SECTION 3. STANDARD OF CARE; LIMITATION OF LIABILITY; INDEMNIFICATION
(a) FCS shall be under no duty to take any action except as specifically set
forth herein or as may be specifically agreed to by FCS in writing. FCS shall
use its best judgment and efforts in rendering the services described in this
Agreement. FCS shall not be liable to the Trust or any of the Trust's
stockholders for any action or inaction of FCS relating to any event whatsoever
in the absence of bad faith, reckless disregard, gross negligence or willful
misfeasance in the performance of FCS' duties or obligations under this
Agreement. Further, FCS shall not liable to the Trust or any of the Trust's
stockholders for any action taken or failure to act in good faith reliance upon:
(i) the advice of Trust counsel;
(ii) any instruction (oral, written or electronic) transmitted by a person
or persons authorized by the Trust or the Board to give such instruction;
4
(iii) any certified copy of any resolution of the Board; or
(iv) any signature, instruction, request, letter of transmittal,
certificate, opinion of counsel, statement, instrument, report, notice,
consent, order, or other document signed or presented by the Trust or other
proper party or parties;
and FCS shall not be under any duty or obligation to inquire into the validity
or invalidity or authority or lack thereof of any statement, oral or written
instruction, resolution, signature, request, letter of transmittal,
certificate, opinion of counsel, instrument, report, notice, consent, order, or
any other document or instrument which FCS reasonably believes in good faith to
be genuine.
(b) The Trust agrees to indemnify and hold harmless FCS, its employees,
agents, directors, trustees, officers and managers and any person who controls
FCS within the meaning of section 15 of the Securities Act or Section 20 of the
Exchange Act ("FCS Indemnitees"), against and from any and all claims, demands,
actions, suits, judgments, administrative proceedings or investigations,
liabilities, losses, damages, costs, charges, reasonable counsel fees and other
expenses of every nature and character arising out of or in any way related to
FCS's actions taken or failures to act with respect to the Trust in connection
with the performance of any duties or obligations under this Agreement (a "FCS
Claim"); provided, however, that nothing contained herein shall entitle a FCS
Indemnitee to indemnification with respect to any FCS Claim arising from FCS'
own bad faith, reckless disregard, negligence or willful malfeasance (a "FCS
Claim"). For purposes of this Agreement, FCS' bad faith, negligence willful
malfeasance, or reckless disregard shall not include any action taken or not
taken by FCS consistent with the last sentence of Section 3(a). Further, the
Trust shall not be required to indemnify any FCS Indemnitee if, prior to
confessing any FCS Claim against the FCS Indemnitee, FCS or the FCS Indemnitee
does not give the Trust written notice of and reasonable opportunity to defend
against the FCS Claim in its own name or in the name of the FCS Indemnitee.
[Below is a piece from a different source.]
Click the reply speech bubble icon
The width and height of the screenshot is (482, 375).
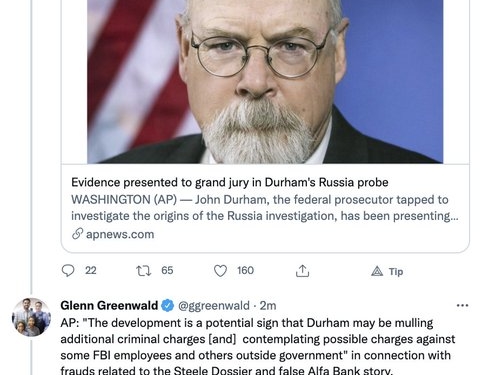tap(68, 271)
(c) FCS agrees to indemnify and hold harmless the Trust, its employees,
agents, directors, officers and managers ("Trust Indemnitees"), against and
from any and all claims, demands, actions, suits, judgments, administrative
proceedings and investigations, liabilities, losses, damages, costs, charges,
reasonable counsel fees and other expenses of every nature and character
arising out of or in any way related to (i) FCS' actions taken or failures to
act with respect to the Trust that are not consistent with Section 3(a) or
(ii) any breach of FCS' representations set forth in Section 4 (a "Trust
Claim"). FCS shall not be required to indemnify any Trust Indemnitee if, prior
to confessing any Trust Claim against the Trust Indemnitee, the Trust or the
Trust Indemnitee does not give FCS written notice of and reasonable opportunity
to defend against the Trust Claim in its own name or in the name of the Trust
Indemnitee.
(d) FCS shall not be liable for the errors of other service providers to the
Trust or their systems.
5
(e) The Trust, and not FCS, shall be solely responsible for approval of the
designation and compensation of the Trust CCO, as well as for removing the CCO
from his or her responsibilities related to the Trust in accordance with Rule
38a-1. Therefore, notwithstanding the provisions of this section 3, the Trust
shall supervise the activities of the Trust CCO with regard to such activities.
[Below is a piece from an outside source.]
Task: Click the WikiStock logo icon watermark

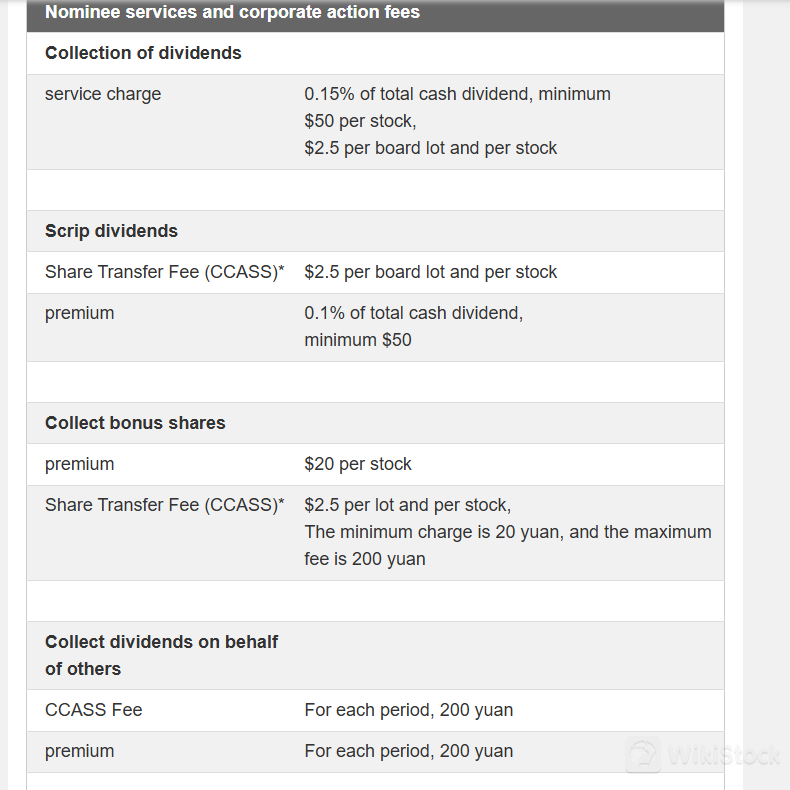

SECTION 4. REPRESENTATIONS AND WARRANTIES
(a) FCS represents and warrants to the Trust that:
(i) It is a limited liability company duly organized and existing and in
good standing under the laws of the State of Delaware;
(ii) It is duly qualified to carry on its business in the State of Maine;
(iii) It is empowered under applicable laws and by its Operating
Agreement to enter into this Agreement and perform its duties under this
Agreement;
(iv) All requisite corporate proceedings have been taken to authorize it
to enter into this Agreement and perform its duties under this Agreement;
(v) It has access to the necessary facilities, equipment, and personnel
to assist the CCO in the performance of his or her duties and
obligations under this Agreement;
(vi) This Agreement, when executed and delivered, will constitute a
legal, valid and binding obligation of FCS, enforceable against FCS in
accordance with its terms, subject to bankruptcy, insolvency,
reorganization, moratorium and other laws of general application
affecting the rights and remedies of creditors and secured parties;
(vii) It shall make available a person who is competent and
knowledgeable regarding the federal securities laws and is otherwise
reasonably qualified to act as a CCO and who will, in the exercise of
his or her duties to the Trust, act in good faith and in a manner
reasonably believed by him or her to be in the best interests of the
Trust ;
(viii) It shall compensate the CCO fairly, subject to the Board's right
under any applicable regulation (e.g., Rule 38a-1) to approve the
designation, termination and level of compensation of the CCO. In
addition, it shall not retaliate against the CCO should the CCO inform
the Board of a compliance failure or take aggressive action to ensure
compliance with the federal securities laws by the Trust or a Service
Provider;
6
(ix) It shall report to the Board promptly if FCS learns about CCO
malfeasance or in the event the CCO is terminated as a CCO by another
Trust; and
(x) It shall report to the Board if at any time the CCO is subject to
the "bad boy" disqualifications as set forth in Section 15(b)(4) of the
Exchange Act or Section 9 of the 0000 Xxx.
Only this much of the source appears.